CIが2019年に実施した89カ国調査によると、オンライン市場の製品安全について規制のない国が40%にのぼった。また、プラットフォーマーと連携して危険な製品を排除する仕組みを持つ国は10%未満と少なく、当局との専用連絡窓口を設けているプラットフォーマーも12%にとどまるなどしていた。

CIはこうした現状について「オンライン上の製品安全は緊急に対処すべき問題であり、グローバルに合意された具体的な仕組みが必要だ」と指摘。次の5項目の対策を求めた。

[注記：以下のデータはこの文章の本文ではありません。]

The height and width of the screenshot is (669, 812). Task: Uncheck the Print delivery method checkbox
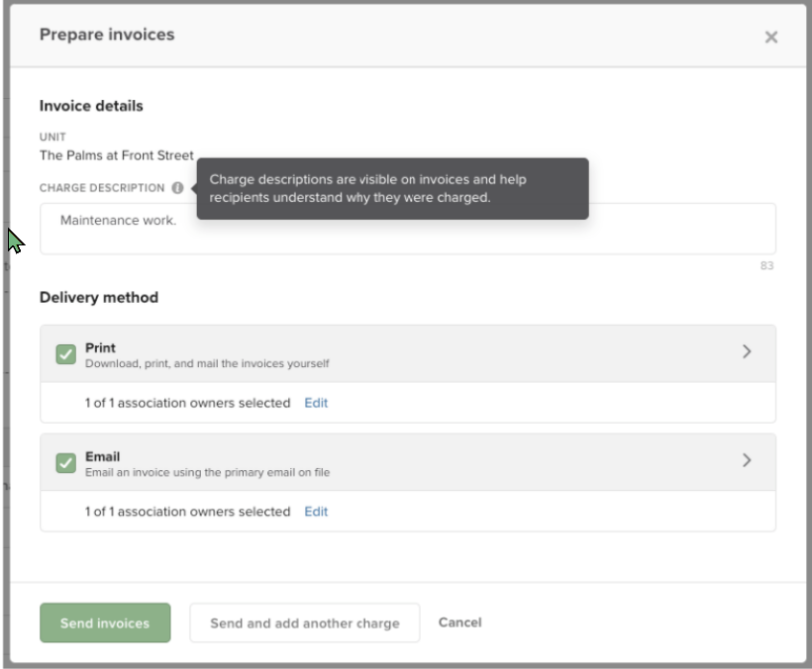65,354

(1)オンライン上の製品が消費者の安全と健康を脅かさないようにするための対策を取る

(2)オンライン上の製品の安全性レベルをほかの商取引よりも低くしてはいけない

(3)オンライン上の製品は販売される国や地域の安全規制に準拠する必要がある

(4)オンライン通販事業者は販売する製品の安全確保に向けて、より大きな責任を負う必要があり、規制当局は事業者に責任を負わせる必要がある

(5)オンライン通販事業者は事業を行うすべての国において製品の安全性に関して高い基準を採用する必要がある

CIは「現在のデジタル市場は、オンライン上の製品の安全性と透明性が欠如している。ガイドラインは消費者の権利とニーズを反映させたものであり、消費者の信頼構築に向けて各国政府と企業に行動を求める」と強調。「オンライン市場は消費者にこれまで以上の利便性と選択肢を提供することに成功した」として、今後の健全な成長に期待を寄せた。